___ GIVEN PASSAGE
I went on and created a VM, with the 2 CPUs, 8 Gb memory and rocky9 image.
It's been great, but since all my data is on it, I am **terrified of upgrading**!
My next goals for the database domain are :
- upgraded **security** and **monitoring**
- **create new nodes** for replication and backup
- have a better understanding of the **pigsty ecosystem** and commands

Alright. I think we have everything. Let's have some fun now.

## Apps and APIs

I love **building things**, and I love *things that help me build things*. So I started with **[N8N](https://n8n.io/)**, a workflow building application that is fitted to **connect AI agents** to a large set of **tools** like Gmail/SMTP, Calendar, Clickup, Telegram, Postgres databases...
For example, I created a **gemini AI agent** with access to my **Google tools** (Gmail and Calendar mainly), to **web searches** (with my own duckduckgo api), and my textual data (as vectors in a RAG DB). I can **send email with a telegram message** now!
______
WORK ITEM A:
For each statement, answer yes or no on whether the passage agrees, and quote the words of the passage that decide it. (i) The VM was created with 4 CPUs. (ii) The writer is afraid of upgrading. (iii) The gemini AI agent performs web searches through a Google API.
WORK ITEM B:
Name every tool the passage lists as something N8N can connect AI agents to.
WORK ITEM C:
According to the passage, why is the writer afraid of upgrading?
The listing after the passage comes from a different source.
___ DATASET SECTION
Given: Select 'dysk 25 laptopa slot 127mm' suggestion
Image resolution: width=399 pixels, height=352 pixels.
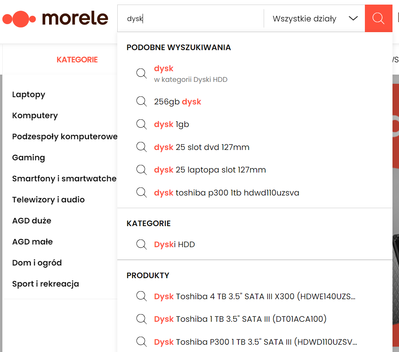Looking at the screenshot, I should [x=210, y=170].
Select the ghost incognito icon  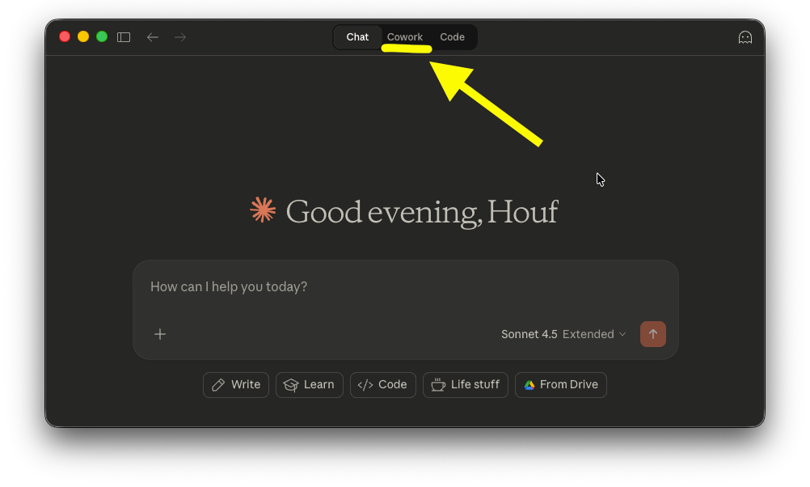coord(745,36)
______
WRITTEN REPLY A:
(i) No: "with the 2 CPUs, 8 Gb memory and rocky9 image"
(ii) Yes: "terrified of upgrading"
(iii) No: "with my own duckduckgo api"

WRITTEN REPLY B:
Gmail/SMTP, Calendar, Clickup, Telegram, and Postgres databases.

WRITTEN REPLY C:
All of the writer's data is on it, so an upgrade feels risky.